── Working data ──
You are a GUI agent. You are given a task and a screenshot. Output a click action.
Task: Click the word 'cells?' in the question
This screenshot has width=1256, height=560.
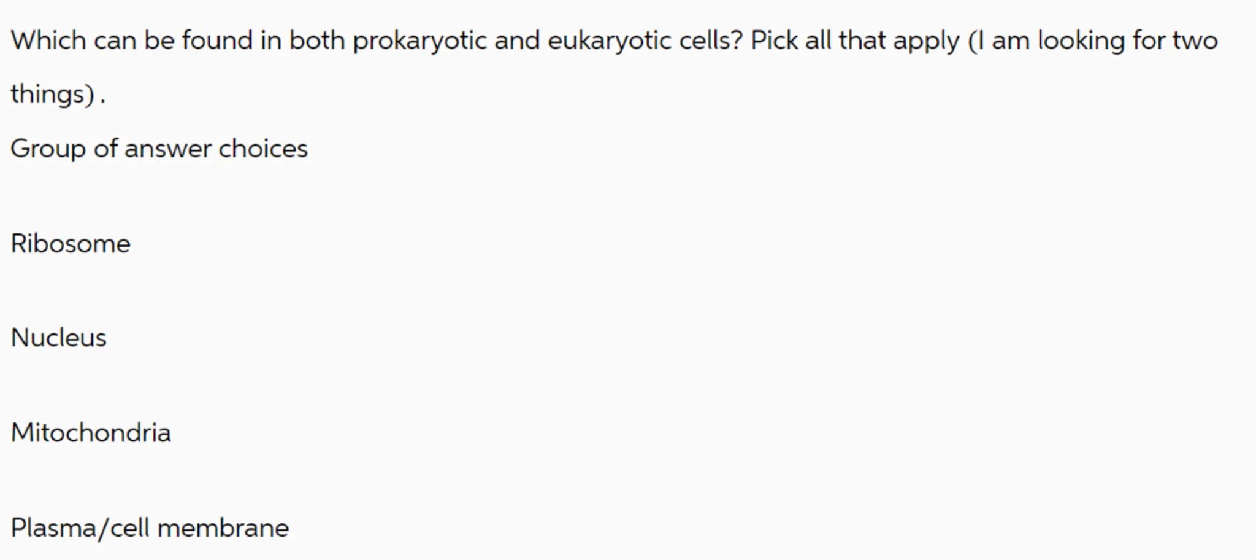click(x=711, y=41)
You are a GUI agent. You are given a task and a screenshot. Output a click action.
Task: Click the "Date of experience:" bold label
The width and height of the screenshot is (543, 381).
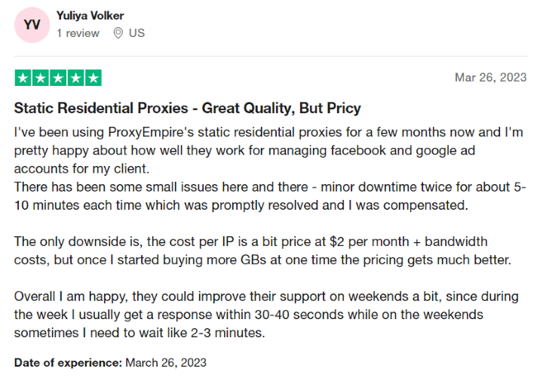tap(68, 363)
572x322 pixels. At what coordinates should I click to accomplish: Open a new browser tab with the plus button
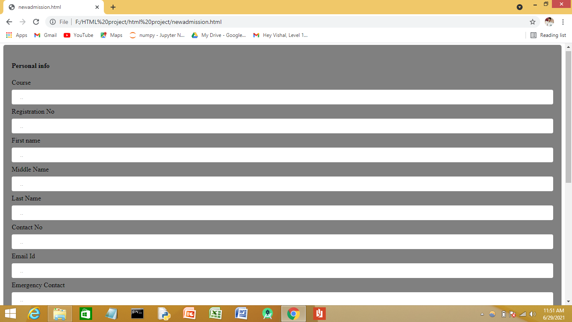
───
* [Work to complete]
Please convert the listing above into a numbered list with one line per entry, omitting blank lines. Keep the pictures out of your answer.

* [Result for this exercise]
1. You are a GUI agent. You are given a task and a screenshot. Output a click action.
2. Task: Click the word 'cells?' in the question
3. This screenshot has width=1256, height=560.
4. click(x=711, y=41)
5. You are a GUI agent. You are given a task and a screenshot. Output a click action.
6. Task: Click the "Date of experience:" bold label
7. The width and height of the screenshot is (543, 381).
8. tap(68, 363)
9. 572x322 pixels. At what coordinates should I click to accomplish: Open a new browser tab with the plus button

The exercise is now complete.